Default: chaos-mesh for Kubernetes stacks - CNCF-graduated, broadest fault catalog (network / pod / IO / time / stress), declarative CRDs that compose with the experiment YAML in Step 1. Use litmus-chaos when the team already runs Litmus workflows; gremlin-chaos for commercial multi-platform support outside Kubernetes; toxiproxy-chaos when the failure surface is purely TCP-level.

The tool's syntax (CRD, attack config, etc.) goes alongside the experiment YAML.

Step 5 - Automate

Per chaos-principles principle 4: automate continuously.

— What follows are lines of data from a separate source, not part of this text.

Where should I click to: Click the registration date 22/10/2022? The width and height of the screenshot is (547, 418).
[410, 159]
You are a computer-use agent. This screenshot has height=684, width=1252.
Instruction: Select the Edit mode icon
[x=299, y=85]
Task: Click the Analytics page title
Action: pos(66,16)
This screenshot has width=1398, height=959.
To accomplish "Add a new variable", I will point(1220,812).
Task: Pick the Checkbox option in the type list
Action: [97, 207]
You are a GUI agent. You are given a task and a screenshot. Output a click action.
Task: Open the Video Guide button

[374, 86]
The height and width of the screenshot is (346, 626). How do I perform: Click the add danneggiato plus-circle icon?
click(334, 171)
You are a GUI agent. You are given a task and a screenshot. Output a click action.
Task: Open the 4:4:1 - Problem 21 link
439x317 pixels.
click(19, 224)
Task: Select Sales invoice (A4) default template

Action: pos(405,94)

# .github/workflows/chaos-monthly.yml
on:
  schedule:
    - cron: '0 4 1 * *'   # 1st of every month, 4am UTC

jobs:
  chaos:
    runs-on: ubuntu-latest
    steps:
      - run: |
          kubectl apply -f experiments/checkout-network-latency.yaml
          # Wait for completion
          kubectl wait --for=condition=Complete chaosengine/checkout-network-latency --timeout=10m
          # Check verdict
          kubectl get chaosengine/checkout-network-latency -o jsonpath='{.status.experimentStatus.verdict}'

Schedule per the team's appetite - monthly for new experiments, weekly for established ones, on-demand for incident reproduction.

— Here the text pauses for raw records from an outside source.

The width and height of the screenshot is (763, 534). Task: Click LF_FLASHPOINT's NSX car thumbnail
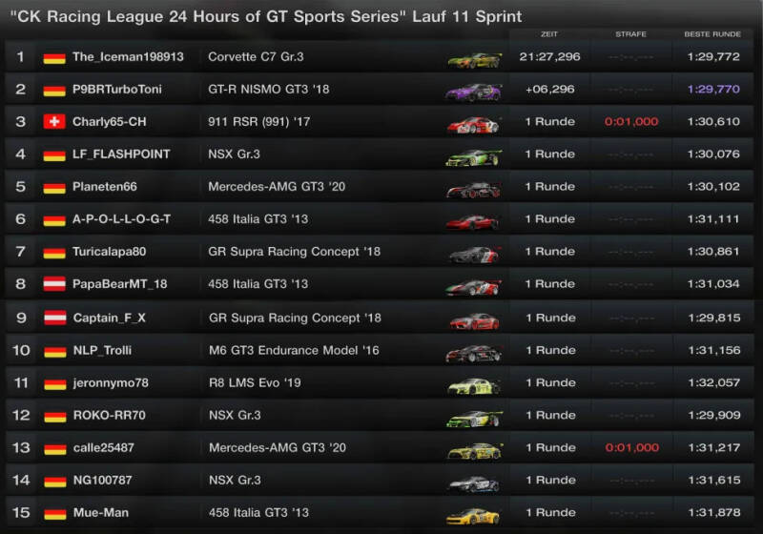point(474,156)
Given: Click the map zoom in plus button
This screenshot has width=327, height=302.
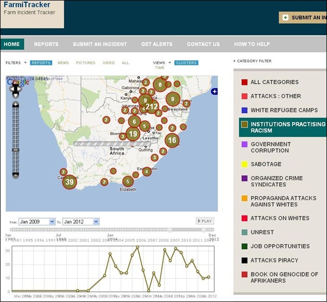Looking at the screenshot, I should 16,105.
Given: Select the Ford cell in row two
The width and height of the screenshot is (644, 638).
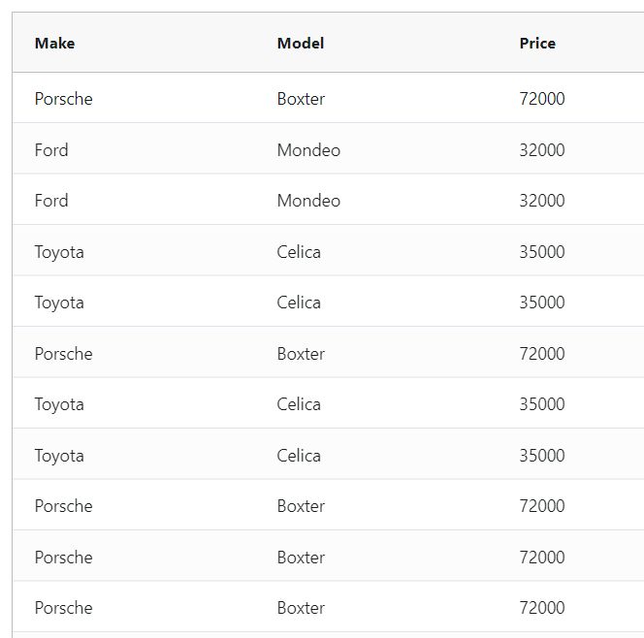Looking at the screenshot, I should pos(51,150).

Step 6 - Run in production?

Per chaos-principles principle 3: experiments in production are the gold standard. But:

StageUse
Pre-prod (staging)Initial experiment runs; confidence-building.
Canary (5% traffic)Once steady-state holds in staging.
Production (full)Mature experiments; team has playbook for abort.

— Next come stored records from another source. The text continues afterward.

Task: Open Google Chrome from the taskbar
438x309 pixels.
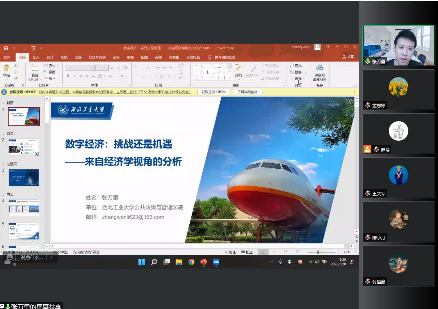Action: point(191,262)
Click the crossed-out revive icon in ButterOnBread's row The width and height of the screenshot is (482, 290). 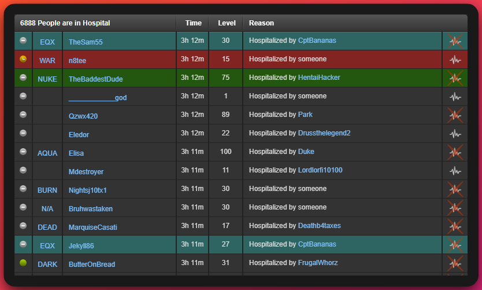(x=455, y=263)
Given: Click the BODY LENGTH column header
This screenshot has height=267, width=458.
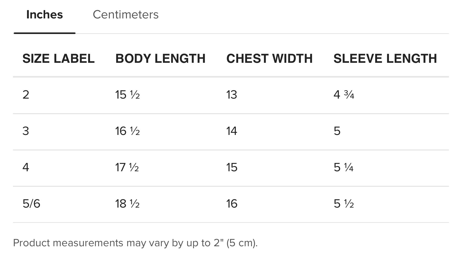Looking at the screenshot, I should tap(160, 58).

Most teams should start in staging. Move to production after the team has confidence and abort procedures.

Step 7 - Verdict + report

## Chaos experiment verdict — `checkout-network-latency`

**Date:** YYYY-MM-DD   **Duration:** 5 minutes
**Steady-state hypothesis:** checkout_completion_rate >= 95%
**Verdict:** ✅ HELD

| Metric                   | Pre-experiment | During experiment | Post |
|--------------------------|----------------|-------------------|------|
| checkout_completion_rate |     97.2%      |       96.8%       | 97.5% |
| p95 latency              |     245ms      |       380ms       | 240ms |

### Observations
- Latency increased as expected (300ms injected).
- Retry logic worked: ~200 retries observed; no user-visible failures.

### Action items
- (none — system behaved as expected)

### Next iteration
- Increase blast radius from 1% to 5% in next month's run.
- Add a longer-duration variant (15 min) to test fatigue.

Anti-patterns

Anti-patternWhy it failsFix
Hypothesis as feeling ("system feels stable")Unmeasurable; can't tell if held.Numeric metric (Step 1).
Inject anything; see what breaksWastes effort; misses real failure modes.Pick real-world events (Step 2).
Production-first experiment without stagingRisks user-visible incident on first run.Staging → canary → production (Step 6).
No abort conditionsExperiment runs past safety threshold; real incident.Define abort + manual abort signal (Step 3).
Manual experiment runs onlyPer chaos-principles: "labor-intensive and ultimately unsustainable."Automate (Step 5).
One-off experiment then forgetConfidence decays; same incident recurs.Schedule + repeat (Step 5 cron).
Skipping the verdict reportLessons not captured; next iteration arbitrary.Step 7 report.

Limitations

  • Real-world hypothesis quality varies. Teams may discover their "steady-state metric" wasn't actually measurable; iterate.
  • Production experiments need org buy-in. Compliance, SLO budget, on-call awareness all matter.
  • Experimentation cost. Each experiment uses SLO budget; schedule with budget in mind.
  • Per-tool integration. Different tools have different syntax; this skill is tool-agnostic at the methodology layer.